Les recommandations peuvent parfois paraitre peu pragmatiques voir sembler contradictoire. On vous demande en effet de manger mieux et surtout pas plus, mais on vous demande aussi de laver les fruits et légumes (parfois au vinaigre !), de bien tout cuire, de pas manger les mêmes fromages etc… La tentation est grande de se tourner vers les produits industriels ou frits !

Et puis il existe des pièges...

Les faux amis : les fruits sont réputés bon pour la santé. Et ils le sont indéniablement. Mais la grossesse est une occasion d’essayer de se faire du bien, alors on consomme ces fruits sans trop regarder, puisque de toute façon c’est bon pour la santé. Certes, mais c’est sucré ! J’ai en souvenir cette patiente qui avait arrêté le coca-cola zéro pour passer aux smoothies (5 par jours quand même). Le reste de son régime n’avait que peu changé. Elle était très étonnée de voir la balance grimper en flèche.

Le régime équilibré mais copieux : voilà encore l’histoire d’une autre patiente qui avait également un problème de prise de poids. Très frustrée, elle m’assurait manger équilibré. Et de fait, chaque repas l’était : une entrée avec des crudités, une viande grillée, des pâtes, un fromage, un laitage, un dessert et parfois un fruit. Dans ce cas-là, la proportion d’apport en glucide, lipide et protéine est peut être la bonne (encore que j’ai des doutes sur la fin de repas), mais ça reste un repas riche. Et cette patiente le répétait deux fois par jours, tous les jours, midi et soir (sans compter un petit déjeuner copieux).

L’envie correspond au besoin : C’est une raison qui semble si encrée au fond de nous qu’elle semble évidente. Si j’ai envie de manger, c’est que je dois en avoir besoin.
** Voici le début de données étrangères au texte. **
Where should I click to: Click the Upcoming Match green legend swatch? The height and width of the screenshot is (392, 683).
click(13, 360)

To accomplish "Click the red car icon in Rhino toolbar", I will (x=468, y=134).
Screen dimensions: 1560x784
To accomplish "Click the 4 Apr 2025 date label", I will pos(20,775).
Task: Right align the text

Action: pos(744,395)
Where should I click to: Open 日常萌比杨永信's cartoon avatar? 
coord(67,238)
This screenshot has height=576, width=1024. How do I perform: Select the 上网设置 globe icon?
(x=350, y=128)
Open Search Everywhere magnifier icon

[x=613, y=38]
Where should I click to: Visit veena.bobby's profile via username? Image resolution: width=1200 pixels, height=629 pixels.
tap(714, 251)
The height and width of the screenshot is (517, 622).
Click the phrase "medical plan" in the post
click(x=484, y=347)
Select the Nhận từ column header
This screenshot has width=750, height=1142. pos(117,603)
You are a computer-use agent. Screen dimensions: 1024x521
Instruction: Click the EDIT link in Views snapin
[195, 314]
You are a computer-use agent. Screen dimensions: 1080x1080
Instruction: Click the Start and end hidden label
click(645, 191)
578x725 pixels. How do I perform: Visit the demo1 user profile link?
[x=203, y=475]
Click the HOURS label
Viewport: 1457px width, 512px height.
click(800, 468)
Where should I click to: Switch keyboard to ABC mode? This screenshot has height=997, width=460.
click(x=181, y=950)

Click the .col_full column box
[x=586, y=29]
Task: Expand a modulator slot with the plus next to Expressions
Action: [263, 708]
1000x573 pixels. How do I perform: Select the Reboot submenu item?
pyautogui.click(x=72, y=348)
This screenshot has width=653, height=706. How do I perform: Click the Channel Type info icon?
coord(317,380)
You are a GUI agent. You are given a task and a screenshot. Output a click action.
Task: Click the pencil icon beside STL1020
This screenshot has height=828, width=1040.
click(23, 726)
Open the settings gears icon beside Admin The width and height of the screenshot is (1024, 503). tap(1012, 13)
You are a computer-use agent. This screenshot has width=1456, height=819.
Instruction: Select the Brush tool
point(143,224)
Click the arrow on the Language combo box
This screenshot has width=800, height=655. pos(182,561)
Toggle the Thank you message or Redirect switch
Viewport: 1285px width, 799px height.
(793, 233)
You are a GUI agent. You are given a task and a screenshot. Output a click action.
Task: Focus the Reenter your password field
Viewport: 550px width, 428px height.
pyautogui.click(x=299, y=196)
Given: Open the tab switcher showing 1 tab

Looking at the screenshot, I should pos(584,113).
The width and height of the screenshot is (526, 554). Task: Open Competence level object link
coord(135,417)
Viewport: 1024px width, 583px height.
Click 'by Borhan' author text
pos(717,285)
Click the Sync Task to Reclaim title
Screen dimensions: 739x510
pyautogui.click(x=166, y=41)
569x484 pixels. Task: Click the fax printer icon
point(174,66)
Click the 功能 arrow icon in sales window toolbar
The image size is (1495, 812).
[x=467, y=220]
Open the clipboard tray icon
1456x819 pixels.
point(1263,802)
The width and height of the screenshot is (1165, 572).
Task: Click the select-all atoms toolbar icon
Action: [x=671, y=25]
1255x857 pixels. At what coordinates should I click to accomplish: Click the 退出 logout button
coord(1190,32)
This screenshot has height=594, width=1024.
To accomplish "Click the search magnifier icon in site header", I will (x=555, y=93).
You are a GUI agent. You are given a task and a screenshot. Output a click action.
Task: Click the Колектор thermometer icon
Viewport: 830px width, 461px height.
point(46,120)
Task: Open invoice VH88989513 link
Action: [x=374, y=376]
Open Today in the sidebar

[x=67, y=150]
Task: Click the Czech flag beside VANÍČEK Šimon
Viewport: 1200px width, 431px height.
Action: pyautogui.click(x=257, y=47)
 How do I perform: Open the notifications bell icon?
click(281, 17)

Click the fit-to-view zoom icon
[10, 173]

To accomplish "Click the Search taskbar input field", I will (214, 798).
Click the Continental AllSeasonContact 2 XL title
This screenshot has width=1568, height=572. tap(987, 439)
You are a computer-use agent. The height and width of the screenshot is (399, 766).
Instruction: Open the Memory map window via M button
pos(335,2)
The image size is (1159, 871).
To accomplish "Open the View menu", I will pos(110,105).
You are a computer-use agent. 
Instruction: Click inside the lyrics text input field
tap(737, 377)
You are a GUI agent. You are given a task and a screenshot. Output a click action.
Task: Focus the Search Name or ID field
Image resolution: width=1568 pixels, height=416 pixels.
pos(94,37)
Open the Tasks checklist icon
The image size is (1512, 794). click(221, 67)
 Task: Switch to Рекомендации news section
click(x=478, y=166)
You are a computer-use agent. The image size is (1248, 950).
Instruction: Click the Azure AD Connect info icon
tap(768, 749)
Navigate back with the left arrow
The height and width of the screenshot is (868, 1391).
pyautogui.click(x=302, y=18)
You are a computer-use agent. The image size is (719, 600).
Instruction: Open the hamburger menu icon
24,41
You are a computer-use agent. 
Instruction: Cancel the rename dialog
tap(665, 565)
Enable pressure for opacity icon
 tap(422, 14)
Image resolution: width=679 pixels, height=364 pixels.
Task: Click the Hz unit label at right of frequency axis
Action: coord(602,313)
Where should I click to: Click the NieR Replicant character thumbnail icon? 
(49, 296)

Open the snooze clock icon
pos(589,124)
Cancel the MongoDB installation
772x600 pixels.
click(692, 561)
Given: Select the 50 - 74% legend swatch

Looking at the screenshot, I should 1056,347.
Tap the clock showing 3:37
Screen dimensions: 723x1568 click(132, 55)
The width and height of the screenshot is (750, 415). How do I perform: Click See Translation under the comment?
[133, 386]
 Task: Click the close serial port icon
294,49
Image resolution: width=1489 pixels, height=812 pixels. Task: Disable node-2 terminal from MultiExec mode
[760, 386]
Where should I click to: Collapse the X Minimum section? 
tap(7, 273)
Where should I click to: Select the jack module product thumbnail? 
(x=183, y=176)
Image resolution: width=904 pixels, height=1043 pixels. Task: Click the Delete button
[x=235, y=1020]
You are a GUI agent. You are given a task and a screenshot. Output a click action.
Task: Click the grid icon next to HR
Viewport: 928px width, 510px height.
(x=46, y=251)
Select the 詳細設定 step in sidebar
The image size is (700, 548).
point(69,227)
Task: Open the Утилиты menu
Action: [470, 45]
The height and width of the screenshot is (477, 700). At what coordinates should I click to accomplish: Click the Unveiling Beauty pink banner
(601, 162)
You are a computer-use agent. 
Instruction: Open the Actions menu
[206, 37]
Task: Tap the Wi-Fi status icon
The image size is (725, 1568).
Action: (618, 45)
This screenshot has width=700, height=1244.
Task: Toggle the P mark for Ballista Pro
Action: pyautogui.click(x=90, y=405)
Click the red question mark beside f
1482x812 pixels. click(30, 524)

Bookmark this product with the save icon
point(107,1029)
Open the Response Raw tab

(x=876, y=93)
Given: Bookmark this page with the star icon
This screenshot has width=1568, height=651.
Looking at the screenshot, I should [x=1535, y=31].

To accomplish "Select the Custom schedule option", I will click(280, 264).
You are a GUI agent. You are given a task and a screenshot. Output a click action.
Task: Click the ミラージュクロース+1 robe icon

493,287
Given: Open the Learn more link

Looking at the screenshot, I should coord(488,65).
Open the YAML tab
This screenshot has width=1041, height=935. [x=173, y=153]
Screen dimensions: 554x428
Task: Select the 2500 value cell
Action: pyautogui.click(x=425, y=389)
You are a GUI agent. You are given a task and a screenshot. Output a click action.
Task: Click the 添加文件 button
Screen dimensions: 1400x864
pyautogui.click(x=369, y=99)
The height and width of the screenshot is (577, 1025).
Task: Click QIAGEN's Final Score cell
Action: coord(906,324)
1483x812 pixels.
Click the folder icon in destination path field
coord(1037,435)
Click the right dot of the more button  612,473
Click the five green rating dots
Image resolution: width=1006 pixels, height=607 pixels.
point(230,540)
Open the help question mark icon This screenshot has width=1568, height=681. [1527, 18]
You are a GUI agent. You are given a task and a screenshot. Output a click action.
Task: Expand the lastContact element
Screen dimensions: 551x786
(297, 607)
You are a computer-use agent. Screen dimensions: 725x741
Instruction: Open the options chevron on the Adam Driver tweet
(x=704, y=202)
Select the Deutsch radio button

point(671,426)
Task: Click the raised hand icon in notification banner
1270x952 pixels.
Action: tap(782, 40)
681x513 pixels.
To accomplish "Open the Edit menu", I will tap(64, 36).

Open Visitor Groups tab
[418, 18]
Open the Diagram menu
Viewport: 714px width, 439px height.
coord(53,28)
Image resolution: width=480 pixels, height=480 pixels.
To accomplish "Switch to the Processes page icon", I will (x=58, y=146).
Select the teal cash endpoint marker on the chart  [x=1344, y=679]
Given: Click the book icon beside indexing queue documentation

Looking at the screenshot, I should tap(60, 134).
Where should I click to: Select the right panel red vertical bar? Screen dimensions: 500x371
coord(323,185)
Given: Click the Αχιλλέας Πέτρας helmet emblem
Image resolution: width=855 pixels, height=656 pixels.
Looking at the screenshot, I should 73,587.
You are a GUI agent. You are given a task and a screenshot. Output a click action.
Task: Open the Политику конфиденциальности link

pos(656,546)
Si mes envies changent pendant la grossesse, c’est que ça doit être bon pour l’enfant. Ca n’est pas si simple et il faut se plaindre auprès de nos ancêtres, homo erectus et sapiens. En effet, lorsque nous n’étions qu’au milieu de la chaine alimentaire, les repas quotidiens n’étaient jamais garantis. Il fallait pouvoir stocker de l’énergie quand elle était disponible en prévisions de jours plus maigres. Sauf situations particulières, nous n’avons plus ce problème au quotidien. Néanmoins, le mécanisme qui était un atout de sélection naturelle de l’espèce est resté. Il explique pourquoi nous avons une appétence plus grande pour ce qui est sucré ou gras. Il faut donc parfois se détacher de nos envies instinctives qui ne sont plus toujours adaptées à notre bien-être et à notre santé.

L’ennui : parfois, on s’ennuie. Vous êtes en congé maternité, et vous avez beaucoup a faire : préparer l’arrivée de bébé, sa chambre, les rendez-vous médicaux, les cours de préparation etc… Et puis de temps en temps, il y a des temps morts. Votre cerveau, n’aime pas ça. S’il n’est pas nourri (par une activité physique, un objectif, de la lecture etc…) il va chercher à détourner le problème et susciter une impression latente de faim. Combien de fois se retrouve t-on à contempler le fond du frigo lorsqu’on s’ennuie ? Combattez l’ennui par un autre type de nourriture pour votre cerveau. Plongez-vous dans un livre, informez-vous sur l’arrivée de bébé, sortez marcher, faites un jeu stimulant, mais évitez le frigo.